» **WHAT YOU SHOULD DO**:
Lines with the word "computer" in them must be copied from the records below.
========================================================================
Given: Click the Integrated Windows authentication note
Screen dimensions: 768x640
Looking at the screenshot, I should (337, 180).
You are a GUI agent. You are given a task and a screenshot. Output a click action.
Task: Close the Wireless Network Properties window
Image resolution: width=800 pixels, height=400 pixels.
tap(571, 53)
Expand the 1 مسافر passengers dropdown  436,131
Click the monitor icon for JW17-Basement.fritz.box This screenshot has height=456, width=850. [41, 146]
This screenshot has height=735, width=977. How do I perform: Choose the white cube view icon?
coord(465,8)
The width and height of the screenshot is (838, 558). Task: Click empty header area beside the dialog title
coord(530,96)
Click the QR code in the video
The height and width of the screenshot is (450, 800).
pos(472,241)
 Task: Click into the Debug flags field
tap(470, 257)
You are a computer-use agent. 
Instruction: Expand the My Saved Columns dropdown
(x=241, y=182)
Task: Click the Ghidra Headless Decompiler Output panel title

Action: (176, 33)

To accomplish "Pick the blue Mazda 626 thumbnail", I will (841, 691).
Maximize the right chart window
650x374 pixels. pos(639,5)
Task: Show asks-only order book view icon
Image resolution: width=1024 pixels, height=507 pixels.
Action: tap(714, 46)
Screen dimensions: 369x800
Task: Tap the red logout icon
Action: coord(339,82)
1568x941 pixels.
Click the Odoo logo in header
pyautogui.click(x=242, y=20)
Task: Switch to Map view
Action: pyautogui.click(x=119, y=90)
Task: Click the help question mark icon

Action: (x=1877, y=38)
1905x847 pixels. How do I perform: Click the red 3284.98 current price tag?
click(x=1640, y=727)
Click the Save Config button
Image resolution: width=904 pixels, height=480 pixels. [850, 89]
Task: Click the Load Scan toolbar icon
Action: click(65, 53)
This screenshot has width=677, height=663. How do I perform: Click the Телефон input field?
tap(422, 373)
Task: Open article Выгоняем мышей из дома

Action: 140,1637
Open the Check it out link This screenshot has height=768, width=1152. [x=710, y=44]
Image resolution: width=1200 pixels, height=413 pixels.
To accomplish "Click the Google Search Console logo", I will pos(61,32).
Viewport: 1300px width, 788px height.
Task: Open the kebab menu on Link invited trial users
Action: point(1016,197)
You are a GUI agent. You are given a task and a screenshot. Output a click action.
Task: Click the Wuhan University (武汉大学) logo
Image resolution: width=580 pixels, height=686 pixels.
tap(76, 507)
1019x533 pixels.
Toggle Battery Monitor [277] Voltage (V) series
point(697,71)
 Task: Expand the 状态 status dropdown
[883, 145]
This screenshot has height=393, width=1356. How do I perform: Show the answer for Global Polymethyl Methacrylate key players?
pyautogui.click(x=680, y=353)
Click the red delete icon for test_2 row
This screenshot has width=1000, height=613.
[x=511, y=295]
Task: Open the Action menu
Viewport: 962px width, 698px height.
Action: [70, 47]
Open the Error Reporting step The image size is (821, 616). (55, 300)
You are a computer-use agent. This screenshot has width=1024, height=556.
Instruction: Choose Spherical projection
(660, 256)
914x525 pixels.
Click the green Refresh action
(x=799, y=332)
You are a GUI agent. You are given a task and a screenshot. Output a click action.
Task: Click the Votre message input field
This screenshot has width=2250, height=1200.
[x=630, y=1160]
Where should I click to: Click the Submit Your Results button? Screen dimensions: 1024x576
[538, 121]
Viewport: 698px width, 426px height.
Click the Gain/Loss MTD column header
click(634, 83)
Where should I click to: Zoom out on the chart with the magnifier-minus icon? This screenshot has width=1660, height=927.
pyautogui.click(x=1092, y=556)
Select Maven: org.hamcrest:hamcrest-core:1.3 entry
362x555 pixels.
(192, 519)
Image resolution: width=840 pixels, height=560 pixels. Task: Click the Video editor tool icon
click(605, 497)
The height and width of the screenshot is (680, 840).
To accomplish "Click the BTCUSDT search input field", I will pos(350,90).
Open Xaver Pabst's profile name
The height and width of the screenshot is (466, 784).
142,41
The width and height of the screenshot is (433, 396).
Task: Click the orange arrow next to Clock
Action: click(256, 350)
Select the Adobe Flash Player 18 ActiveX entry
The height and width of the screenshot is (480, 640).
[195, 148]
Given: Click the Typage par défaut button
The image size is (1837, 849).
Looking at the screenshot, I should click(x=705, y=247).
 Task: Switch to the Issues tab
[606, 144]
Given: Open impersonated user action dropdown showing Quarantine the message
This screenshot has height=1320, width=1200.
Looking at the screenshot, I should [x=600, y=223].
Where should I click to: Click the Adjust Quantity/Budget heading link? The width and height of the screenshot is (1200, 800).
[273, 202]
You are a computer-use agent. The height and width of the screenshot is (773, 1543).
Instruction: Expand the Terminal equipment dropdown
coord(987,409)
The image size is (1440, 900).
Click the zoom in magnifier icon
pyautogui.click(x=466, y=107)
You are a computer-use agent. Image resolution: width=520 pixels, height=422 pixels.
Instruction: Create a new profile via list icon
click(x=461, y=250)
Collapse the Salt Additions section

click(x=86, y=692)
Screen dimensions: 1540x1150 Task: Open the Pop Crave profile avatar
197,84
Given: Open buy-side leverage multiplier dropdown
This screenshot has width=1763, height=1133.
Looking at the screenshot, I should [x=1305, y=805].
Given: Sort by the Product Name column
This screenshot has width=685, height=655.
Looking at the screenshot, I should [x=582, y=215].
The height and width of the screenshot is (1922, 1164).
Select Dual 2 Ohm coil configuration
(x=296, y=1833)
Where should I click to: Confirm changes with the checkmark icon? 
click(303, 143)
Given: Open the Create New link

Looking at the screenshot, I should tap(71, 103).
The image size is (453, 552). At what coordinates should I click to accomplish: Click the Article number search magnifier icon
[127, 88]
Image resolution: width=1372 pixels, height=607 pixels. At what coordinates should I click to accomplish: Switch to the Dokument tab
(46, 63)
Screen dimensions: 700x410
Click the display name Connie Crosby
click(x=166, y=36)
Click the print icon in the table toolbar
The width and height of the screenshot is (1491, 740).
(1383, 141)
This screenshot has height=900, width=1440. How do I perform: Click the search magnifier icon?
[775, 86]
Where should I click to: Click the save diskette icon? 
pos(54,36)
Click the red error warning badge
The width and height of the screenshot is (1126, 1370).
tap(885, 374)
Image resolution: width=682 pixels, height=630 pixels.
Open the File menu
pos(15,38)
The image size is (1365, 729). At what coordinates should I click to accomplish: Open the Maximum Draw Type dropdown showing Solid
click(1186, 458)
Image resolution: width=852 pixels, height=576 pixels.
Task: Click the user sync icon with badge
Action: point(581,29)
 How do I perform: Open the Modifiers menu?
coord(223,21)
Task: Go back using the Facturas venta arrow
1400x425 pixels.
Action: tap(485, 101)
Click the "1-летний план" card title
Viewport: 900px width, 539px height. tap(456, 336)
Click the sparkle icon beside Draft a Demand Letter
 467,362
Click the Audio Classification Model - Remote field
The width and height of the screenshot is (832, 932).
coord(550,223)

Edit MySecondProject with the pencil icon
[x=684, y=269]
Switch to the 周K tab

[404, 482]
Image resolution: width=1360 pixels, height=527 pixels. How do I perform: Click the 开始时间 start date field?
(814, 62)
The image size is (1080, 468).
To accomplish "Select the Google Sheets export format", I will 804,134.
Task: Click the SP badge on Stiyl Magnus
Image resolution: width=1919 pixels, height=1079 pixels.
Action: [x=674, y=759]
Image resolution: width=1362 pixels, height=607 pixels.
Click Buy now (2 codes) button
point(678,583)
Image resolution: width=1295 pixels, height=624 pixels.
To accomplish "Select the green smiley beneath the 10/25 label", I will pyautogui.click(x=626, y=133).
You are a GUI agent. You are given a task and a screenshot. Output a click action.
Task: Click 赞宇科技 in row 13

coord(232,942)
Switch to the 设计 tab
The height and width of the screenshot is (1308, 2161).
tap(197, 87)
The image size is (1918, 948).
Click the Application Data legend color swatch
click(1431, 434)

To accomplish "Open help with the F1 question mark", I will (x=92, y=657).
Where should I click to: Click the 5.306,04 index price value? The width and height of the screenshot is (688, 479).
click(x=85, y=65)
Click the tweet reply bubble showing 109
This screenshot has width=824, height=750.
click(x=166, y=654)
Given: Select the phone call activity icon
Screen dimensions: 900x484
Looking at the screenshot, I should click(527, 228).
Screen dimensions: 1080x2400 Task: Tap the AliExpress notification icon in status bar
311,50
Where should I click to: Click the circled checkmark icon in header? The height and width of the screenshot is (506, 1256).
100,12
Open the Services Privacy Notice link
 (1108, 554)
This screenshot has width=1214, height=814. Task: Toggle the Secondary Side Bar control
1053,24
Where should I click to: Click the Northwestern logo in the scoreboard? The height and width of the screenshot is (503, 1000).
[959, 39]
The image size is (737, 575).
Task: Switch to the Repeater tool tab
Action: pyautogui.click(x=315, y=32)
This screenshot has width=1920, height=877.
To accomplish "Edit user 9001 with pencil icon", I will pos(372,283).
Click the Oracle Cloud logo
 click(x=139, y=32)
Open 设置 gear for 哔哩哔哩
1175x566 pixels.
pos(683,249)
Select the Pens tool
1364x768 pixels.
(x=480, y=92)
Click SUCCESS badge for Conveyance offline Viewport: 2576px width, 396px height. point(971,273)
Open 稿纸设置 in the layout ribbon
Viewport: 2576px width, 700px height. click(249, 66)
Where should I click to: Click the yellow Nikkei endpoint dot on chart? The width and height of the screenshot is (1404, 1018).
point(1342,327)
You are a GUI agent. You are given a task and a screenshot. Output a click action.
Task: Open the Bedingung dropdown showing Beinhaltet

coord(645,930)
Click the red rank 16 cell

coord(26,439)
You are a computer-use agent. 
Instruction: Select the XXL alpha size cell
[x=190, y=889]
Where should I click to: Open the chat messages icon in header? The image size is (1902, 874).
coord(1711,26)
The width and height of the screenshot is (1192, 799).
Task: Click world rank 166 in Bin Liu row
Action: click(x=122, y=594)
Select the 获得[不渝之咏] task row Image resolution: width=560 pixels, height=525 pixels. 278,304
========================================================================
» **EXERCISE SOLUTION**:
You are a computer-use agent. 
You are a computer-use agent. This screenshot has width=1024, height=556.
You are a computer-use agent. The height and width of the screenshot is (773, 1543).
You are a computer-use agent. Image resolution: width=520 pixels, height=422 pixels.
You are a computer-use agent. 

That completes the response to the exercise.